Il apparaît en l'espèce que l'arrêté préfectoral de placement en rétention a considéré, au visa de l'article L741-1 renvoyant aux cas prévus aux articles L 612-3 du code de l'entrée et du séjour des étrangers et du droit d'asile, que l'étranger appelant ne présentait pas suffisamment de garanties de représentation pour attendre l'exécution de son éloignement en étant assigné à résidence, notamment pour :
être dépourvu de document d'identité ou de voyage, et ne pas disposer 'd'une résidence effective et permanente dans un local affecté à son habitation principale' permettant de justifier d'une mesure d'assignation à résidence administrative (paragraphe 8°)
Cependant sur l'ensemble des procès-verbaux de la garde à vue de monsieur [K] [L], ce dernier a indiqué être domicilié chez sa soeur Mme [G] [K] [Adresse 2] (02)
Monsieur [K] [L] indique également travailler pour une entreprise d'espaces-verts - paysagiste TIM PAYSAGE [Adresse 1].
Sur avis du procureur de la République monsieur [K] [L] s'est vu notifier une convocation à l'audience des CRPC du tribunal correctionnel de [Localité 6] du 27/02/2023 14h30 et dans cette convocation il est relevé la domiciliation de l'intéressé au [Adresse 2] à [Localité 6].
L'administration a pris l'arrêté de rétention sans avoir fait les vérifications minimales qui pouvaient être faites sans difficultés.
La motivation de l'arrêté est inexacte en imputant à monsieur [K] [L] l'impossibilité d'attester de la possession d'un logement.
En conséquence, il sera considéré que monsieur le préfet de l'Aisne n'a pas sérieusement cherché à évaluer la possibilité d'assigner monsieur [K] [L] à résidence, l'autorité préfectorale n'étant pas tenue d'exiger la possession d'un passeport pour ce faire dés lors que l'identité de l'intéressé n'est pas contestable.
Ce manquement affecte la légalité de la décision administrative portant placement en rétention administrative, laquelle sera annulée et par voie de conséquence, la décision de prolongation de la rétention sera réformée.
Sur la notification de la décision à M. [K] [L]
En application de l'article R. 743-19 al 2 du code de l'entrée et du séjour des étrangers et du droit d'asile, l'ordonnance rendue par le premier président ou son délégué est communiquée au ministère public.
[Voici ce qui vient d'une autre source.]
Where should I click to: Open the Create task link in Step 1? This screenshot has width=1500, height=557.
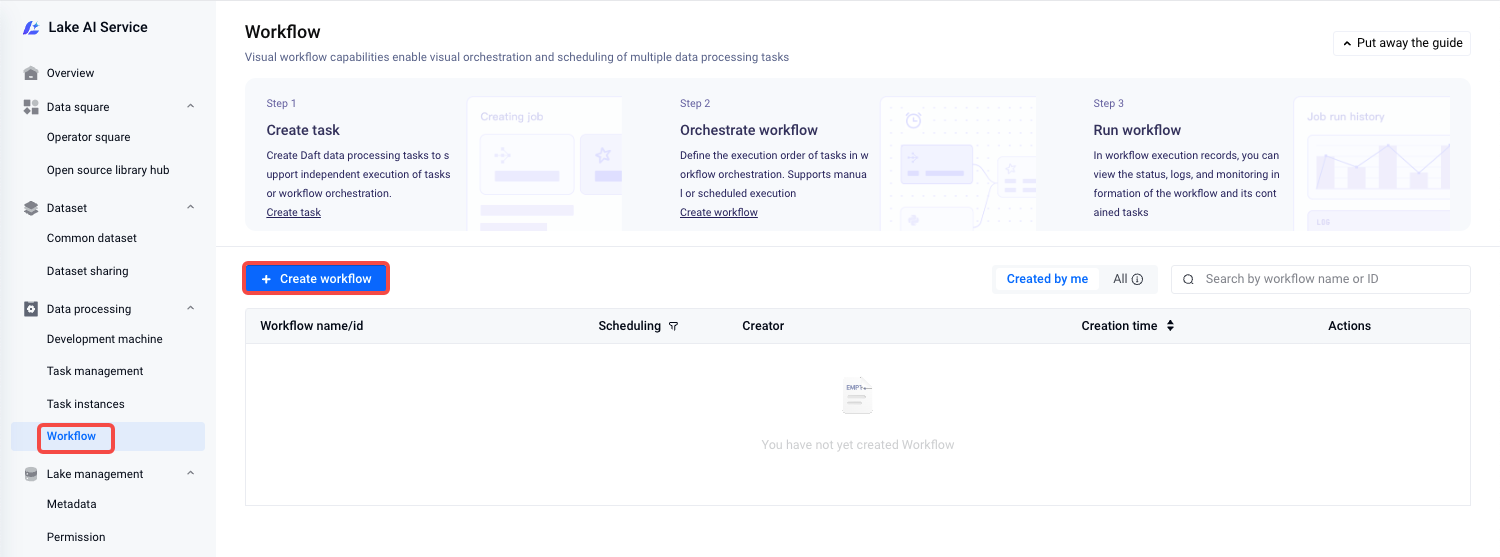pyautogui.click(x=293, y=212)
Elle est notifiée sur place à l'étranger et à son conseil, s'il en a un, ainsi qu'à l'autorité qui a prononcé la rétention.
Les parties présentes en accusent réception. Le greffier la notifie par tout moyen et dans les meilleurs délais aux autres parties qui en accusent réception.
En l'absence de M. [K] [L] lors du prononcé de la décision, la présente ordonnance devra lui être notifiée par les soins du greffe du centre de rétention administrative et en tant que de besoin, par truchement d'un interprète.
PAR CES MOTIFS
DÉCLARE l'appel recevable ;
Statuant de nouveau
INFIRME l'ordonnance entreprise.
ORDONNE la main-levée immédiate du placement en rétention administrative de monsieur [K] [L]
DIT que la présente ordonnance sera communiquée au ministère public par les soins du greffe ;
DIT que la présente ordonnance sera notifiée dans les meilleurs délais à M. [K] [L] par l'intermédiaire du greffe du centre de rétention administrative par truchement d'un interprète en tant que de besoin, à son conseil et à l'autorité administrative ;
LAISSE les dépens à la charge de l'État.
Véronique THÉRY,
greffière
Bertrand DUEZ,
conseiller
A l'attention du centre de rétention, le vendredi 27 janvier 2023
Bien vouloir procéder à la notification de l'ordonnance en sollicitant, en tant que de besoin, l'interprète intervenu devant le premier président ou le conseiller délégué : M. [C] [N]
Le greffier
N° RG 23/00160 - N° Portalis DBVT-V-B7H-UW2Q
REÇU NOTIFICATION DE L'ORDONNANCE 163 DU 27 Janvier 2023 ET DE L'EXERCICE DES VOIES DE RECOURS (à retourner signé par l'intéressé au greffe de la cour d'appel de Douai par courriel - [Courriel 4]) :
Vu les articles 612 et suivants du Code de procédure civile et R. 743-20 du Code de l'entrée et du séjour des étrangers et du droit d'asile
Pour information :
L'ordonnance n'est pas susceptible d'opposition.
Le pourvoi en cassation est ouvert à l'étranger, à l'autorité administrative qui a prononcé le maintien en zone d'attente ou la rétention et au ministère public.
Le délai de pourvoi en cassation est de deux mois à compter de la notification.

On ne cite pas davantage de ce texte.